Il commento

Dazi, uno sbaglio economico

Sulla base dei dati sinora disponibili, per il deficit commerciale USA non si è manifestata una tendenza al ribasso, anzi
Lino Terlizzi
Lino Terlizzi
28.06.2025 06:00

Sulla base dei dati sinora disponibili, per il deficit commerciale USA non si è manifestata una tendenza al ribasso, anzi. Anche nei primi mesi di quest’anno negli Stati Uniti le importazioni sono cresciute più delle esportazioni. Nonostante l’avvio della nuova ondata di dazi all’import voluta dal presidente Trump. Nel caos sui commerci suscitato dall’Amministrazione americana si attende ora di vedere se davvero ci sono o ci saranno nuovi accordi – con Cina, Unione europea, Svizzera e quant’altri – e, se sì, a quali livelli di tariffe. Bisogna però ricordare che nel frattempo alcuni nuovi dazi USA e alcuni controdazi di altri sono già entrati in vigore. E che quindi il quadro degli scambi è già in parte cambiato, non in meglio.

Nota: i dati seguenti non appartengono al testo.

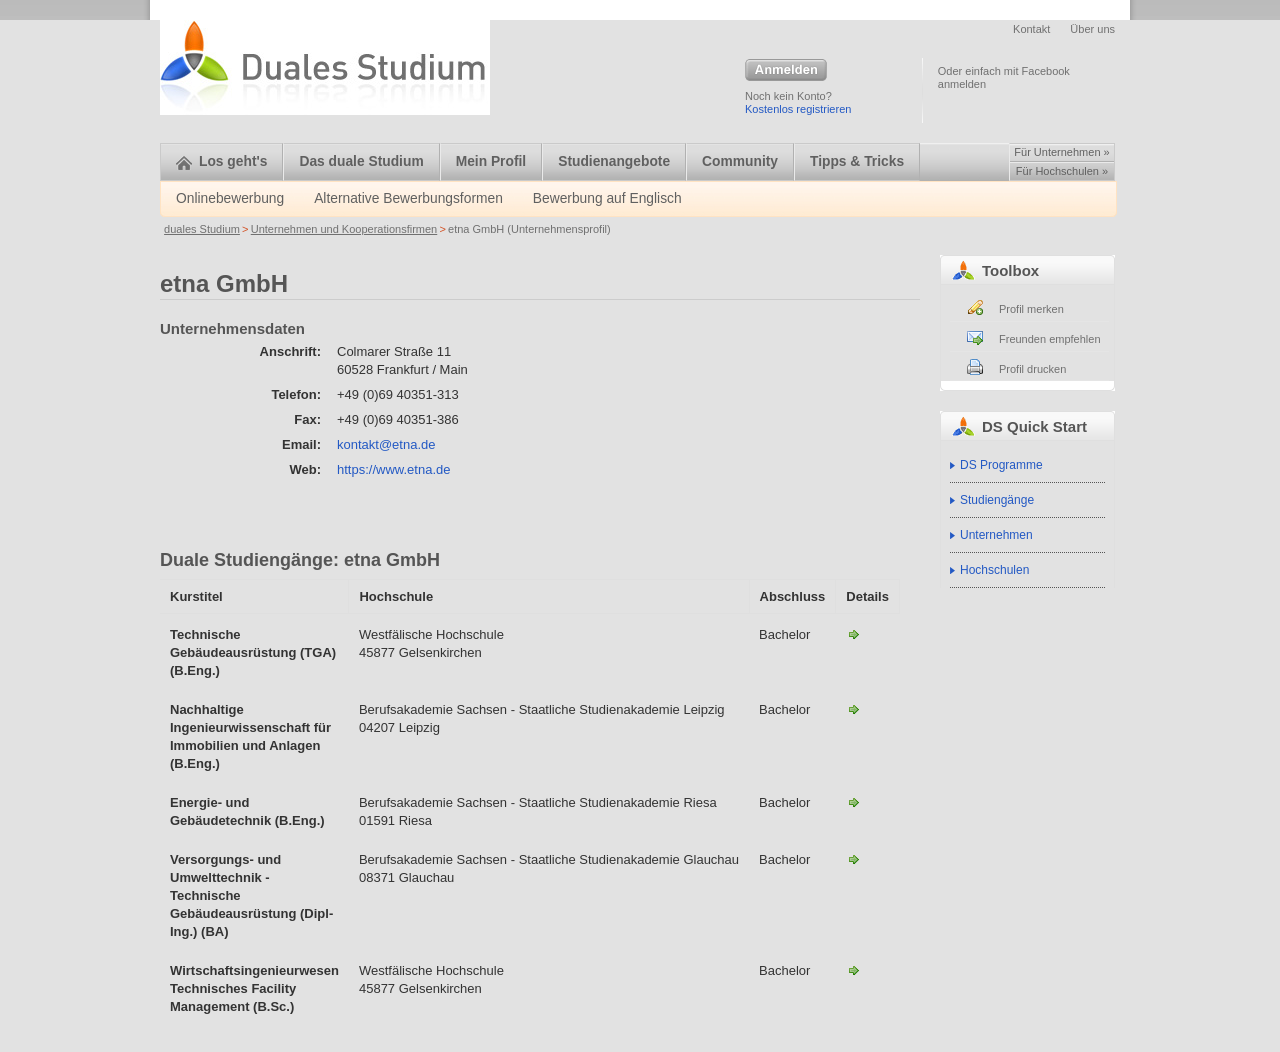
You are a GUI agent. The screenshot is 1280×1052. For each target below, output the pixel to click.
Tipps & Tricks (857, 161)
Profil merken (1031, 309)
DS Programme (1001, 465)
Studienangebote (614, 161)
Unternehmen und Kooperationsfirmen (344, 229)
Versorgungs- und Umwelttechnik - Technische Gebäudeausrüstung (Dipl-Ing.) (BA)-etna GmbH (854, 859)
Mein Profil (491, 161)
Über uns (1092, 29)
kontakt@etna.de (386, 444)
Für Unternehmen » (1061, 152)
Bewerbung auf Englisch (607, 198)
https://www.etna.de (393, 469)
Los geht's (221, 161)
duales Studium (202, 229)
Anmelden (786, 71)
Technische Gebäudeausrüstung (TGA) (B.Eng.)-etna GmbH (854, 634)
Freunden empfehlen (1050, 339)
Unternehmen (996, 535)
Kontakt (1031, 29)
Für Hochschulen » (1062, 171)
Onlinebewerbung (230, 198)
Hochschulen (994, 570)
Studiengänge (997, 500)
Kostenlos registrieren (798, 109)
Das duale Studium (361, 161)
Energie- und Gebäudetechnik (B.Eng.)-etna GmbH (854, 802)
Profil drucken (1032, 369)
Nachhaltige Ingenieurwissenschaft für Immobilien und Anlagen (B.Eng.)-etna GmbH (854, 709)
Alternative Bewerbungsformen (408, 198)
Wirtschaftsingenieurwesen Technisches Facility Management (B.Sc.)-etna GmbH (854, 970)
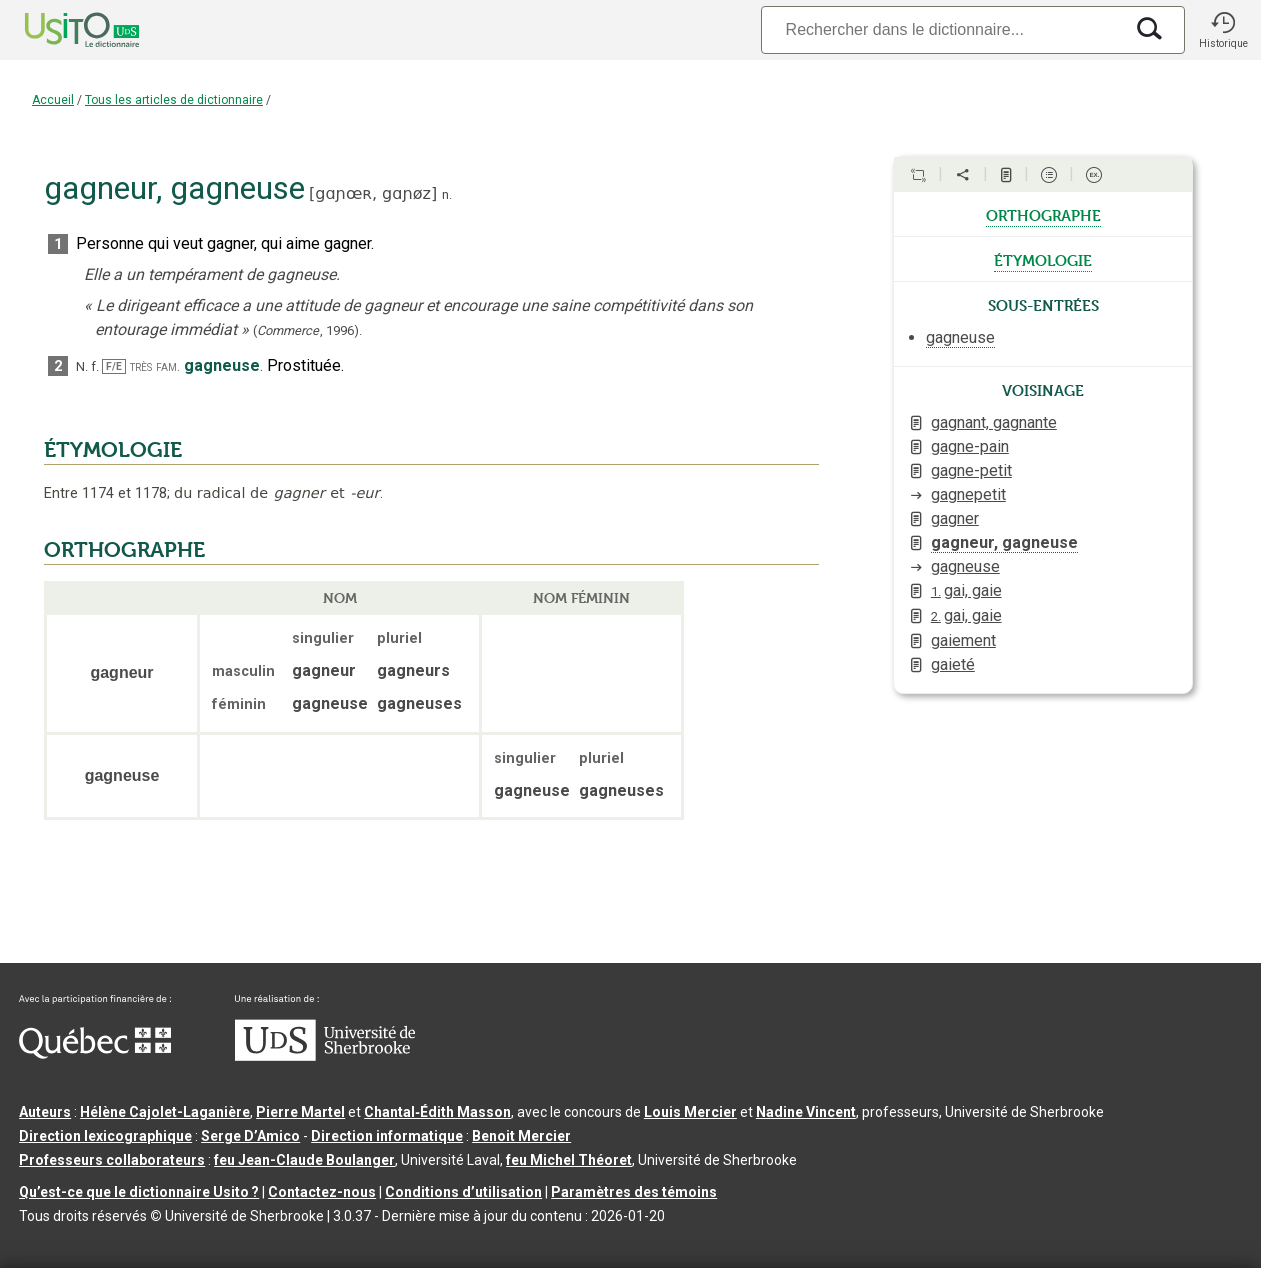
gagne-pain (970, 446)
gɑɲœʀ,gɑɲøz (373, 193)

Gli uffici governativi USA hanno reso noto che a maggio il deficit commerciale americano, dato appunto dal prevalere dell’import sull’export, per le merci è salito su base mensile, a 96 miliardi di dollari. Dopo un trimestre gennaio-marzo in cui il deficit era molto cresciuto (sino ai 162 miliardi di marzo), in aprile c’era stato un calo a 87 miliardi. Dopo però c’è stato un rimbalzo. Il bilancio dei primi cinque mesi è nettamente negativo per gli USA. Vedremo i dati sui commerci nei servizi, nei quali gli Stati Uniti vantano invece un surplus e che però sono meno ampi di quelli delle merci. Ma, essendo il disavanzo dei cinque mesi nelle sole merci già molto salito, è difficile se non impossibile che il deficit complessivo (merci più servizi) sia inferiore a quello dello stesso periodo dell’anno scorso.

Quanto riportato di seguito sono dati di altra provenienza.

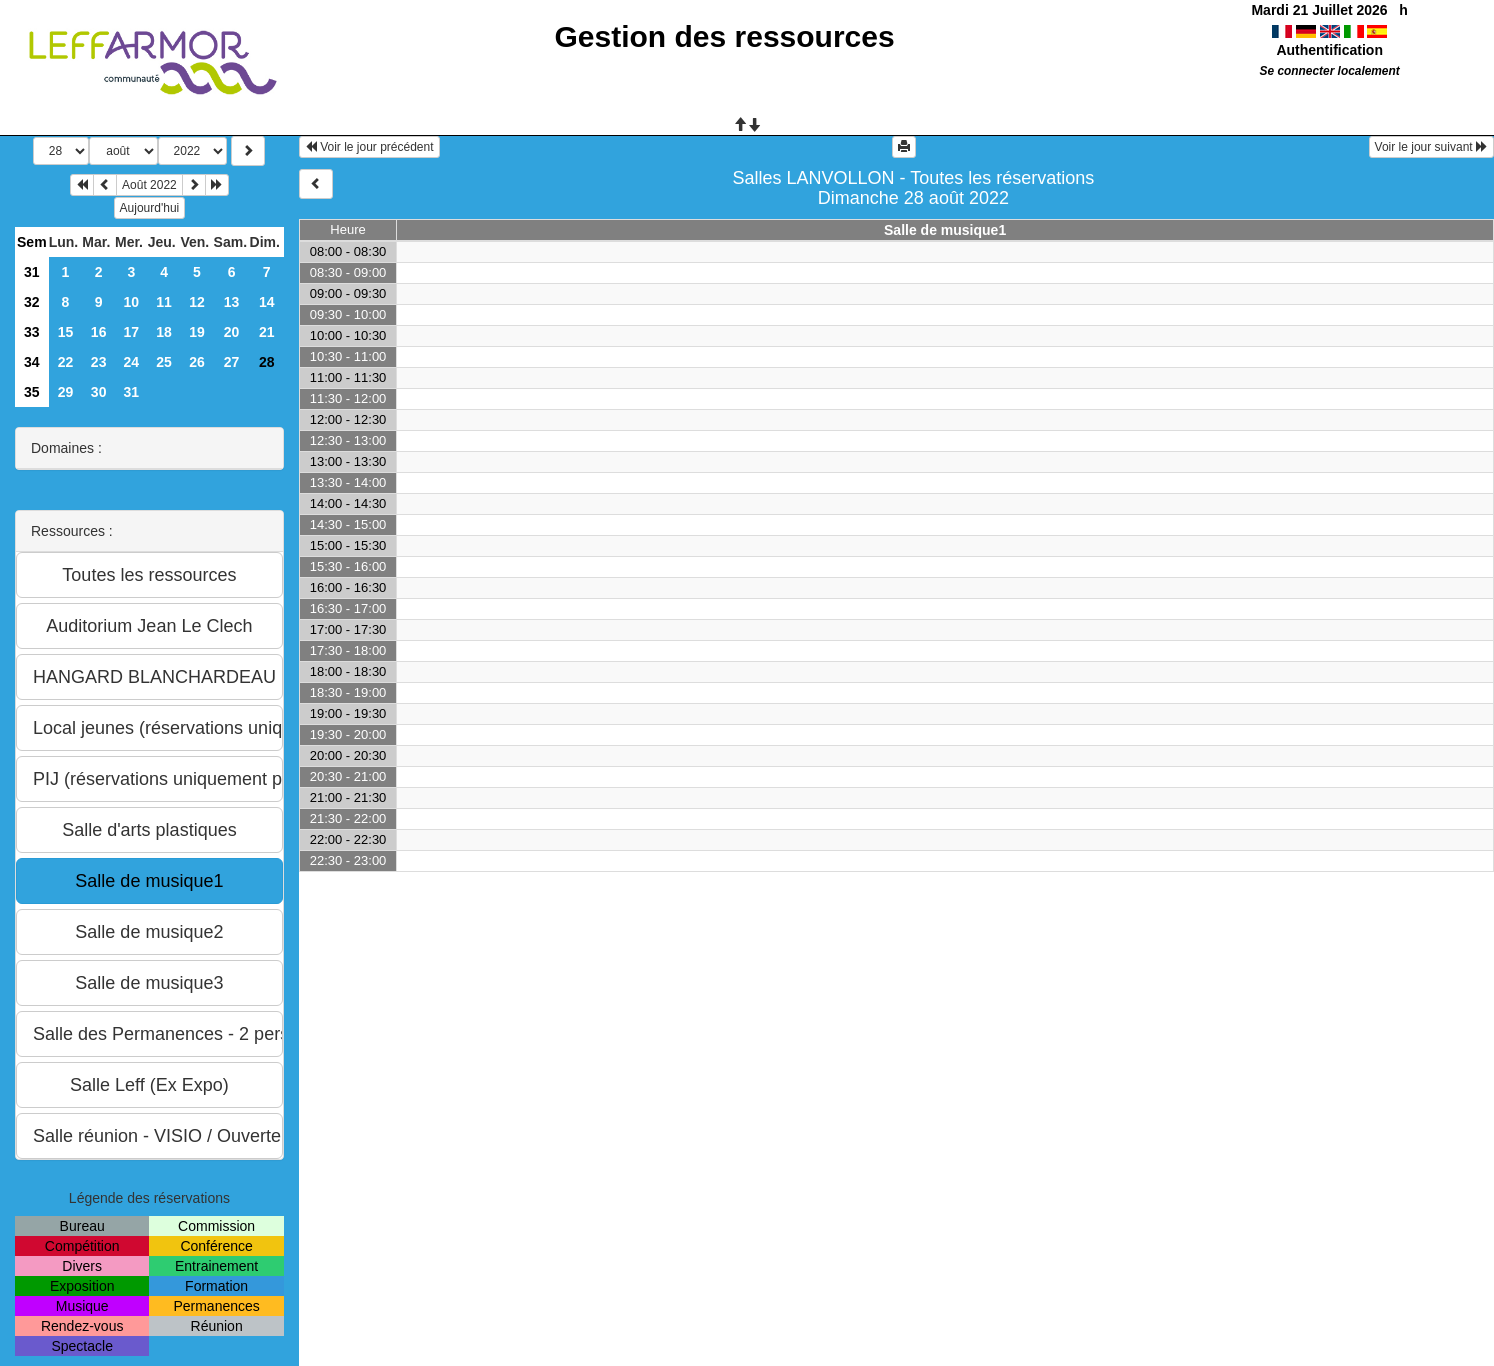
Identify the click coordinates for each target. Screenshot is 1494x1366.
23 (99, 362)
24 (132, 362)
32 (32, 302)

È vero che dietro il forte aumento dell’import nei primi tre mesi c’era anche l’effetto di anticipo sui dazi. In attesa di vedere quali tariffe sarebbero state annunciate da Trump il 2 aprile, molte imprese attive negli USA hanno fatto scorte, nel timore giustificato che i dazi sarebbero andati comunque ad aumentare. Una volta incrementate le scorte, l’effetto in aprile non c’è più stato. Ma in maggio il deficit è tornato a salire, confermando che dietro il disavanzo americano c’è anche qualcosa di strutturale. A fine anno si tireranno le somme e si vedrà se ci sarà stata o no la pretesa (da Trump) inversione di tendenza, ma per ora non è così.

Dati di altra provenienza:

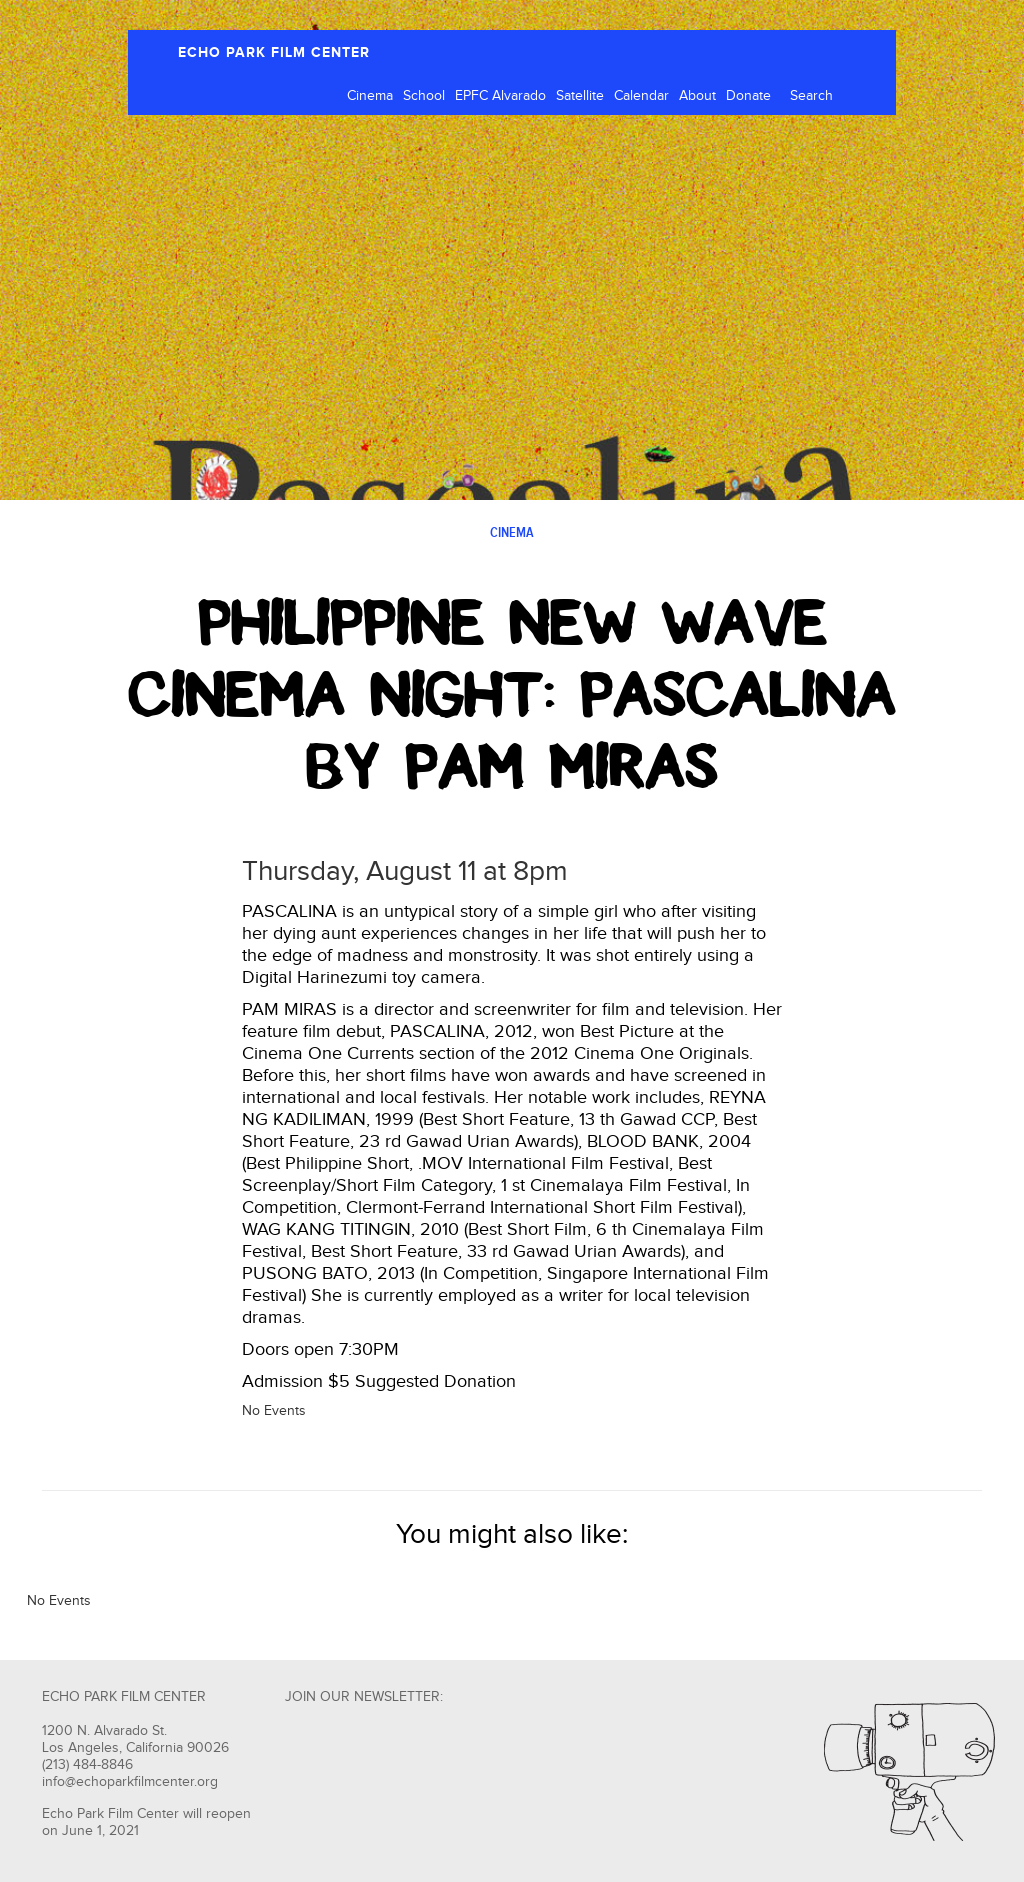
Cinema (370, 96)
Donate (748, 96)
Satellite (580, 96)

La tendenza ad aumentare i dazi negli USA si è accentuata dal 2017 - cioè dal primo mandato di Trump, con il seguito di un Biden meno aggressivo ma non estraneo ai dazi – e il deficit commerciale complessivo da allora non è sceso, al contrario: era a 504 miliardi di dollari nel 2016, a 676 miliardi nel 2020, a 918 miliardi nel 2024. Per una parte degli esperti il deficit commerciale nel lungo produce pesanti distorsioni, per un’altra parte invece non comporta di per sé sconquassi e i problemi sono altri, tra questi il deficit e il debito pubblici ormai molto elevati negli USA. Ma, ammesso e non concesso che il disavanzo commerciale sia davvero il problema con la P maiuscola, la via per ridurlo non pare quella delle tariffe più alte, che provocano una guerra dei dazi in cui tutti alla fine perdono. Semmai, si tratta di rendere più competitivo l’export USA nelle merci e di incrementare l’avanzo nei servizi.

L’aumento del protezionismo sta causando un rallentamento della crescita economica mondiale. Poiché tutto ciò avviene mentre le tensioni geopolitiche sono forti e ci sono conflitti bellici, il colpo di freno è più consistente. Se sin qui non ci sono stati danni ancora più ingenti, è grazie alla buona resilienza - è la parola giusta - di molte economie e di gran parte delle imprese. Ma se i dazi saliranno oltre misura, un ulteriore rallentamento annuo sarà inevitabile. Ciò vale anche per gli USA, che nei primi tre mesi di quest’anno hanno subito una contrazione del PIL e che non sono riusciti ad abbassare l’inflazione come volevano, pur avendo tassi di interesse alti. È possibile che dopo il calo ci sia qualche rimbalzo per il PIL americano, ma la crescita USA per l’intero 2025 ora è vista come ben inferiore a quella del 2024 da tutte le maggiori istituzioni economiche.